A Frente Parlamentar Mista pela Criação da Indústria de Petróleo e Gás no Brasil foi lançada nesta quinta-feira (10/10) na Câmara dos Deputados. O objetivo do colegiado, que já conta com a adesão de mais de 200 deputados e senadores, é criar uma indústria de campos maduros no país a partir da venda de campos da Petrobras.
Na opinião do deputado Beto Rosado (PP/RN), coordenador da frente, os campos maduros deixaram de ser interessantes para a Petrobras, já que a escala de produção é menor do que aquela feita a partir da exploração do pré-sal, por exemplo. Os campos maduros de petróleo são campos pouco rentáveis economicamente, uma vez que sua produção já chegou ao limite e está em declínio.
O resultado disso, segundo Rosado, é a desativação da maioria deles, o que pode prejudicar a economia dos estados em que estão presentes. Estima-se que mais de 12 mil postos de trabalhos na área foram fechados nos últimos anos somente no Rio Grande do Norte
“Essa é uma grande oportunidade de fazer a economia do estado voltar a crescer com a exploração do petróleo em terra, pois a venda dos campos maduros vai movimentar o setor e gerar empregos”, concluiu o deputado.
A frente parlamentar conta com o apoio da Abpip. A entidade está fazendo gestões para a Petrobras vender suas áreas maduras a partir de leilões em conjunto com a ANP. A ideia é licitar clusters com produção variando entre 10 mil barris/dia e 20 mil barris/dia.
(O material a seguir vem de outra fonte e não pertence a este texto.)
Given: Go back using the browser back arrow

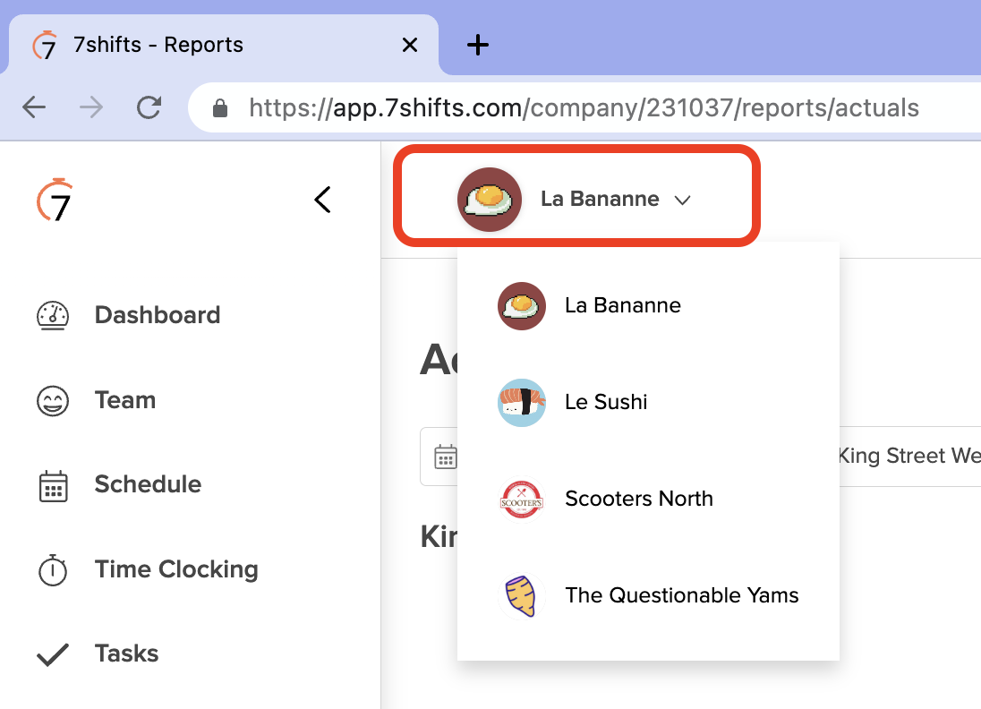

A visão da entidade é que este modelo pode ter um efeito multiplicador na operação de campos terrestres, o que poderia gerar milhares de novos empregos. “O país está precisando de boas notícias”, comentou o secretário-executivo da Abpip, Anabal dos Santos Júnior.
No mercado se comenta que a Petrobras pode, no entanto, adotar um outro modelo. A estatal está estudando criar uma nova subsidiária para incluir os campos maduros em terra e vender a participação na empresa.
A Petrobras opera 202 campos maduros, com produção de 130 mil barris/dia de petróleo e entrega de 2,9 milhões de m3/dia de gás em bacias onshore.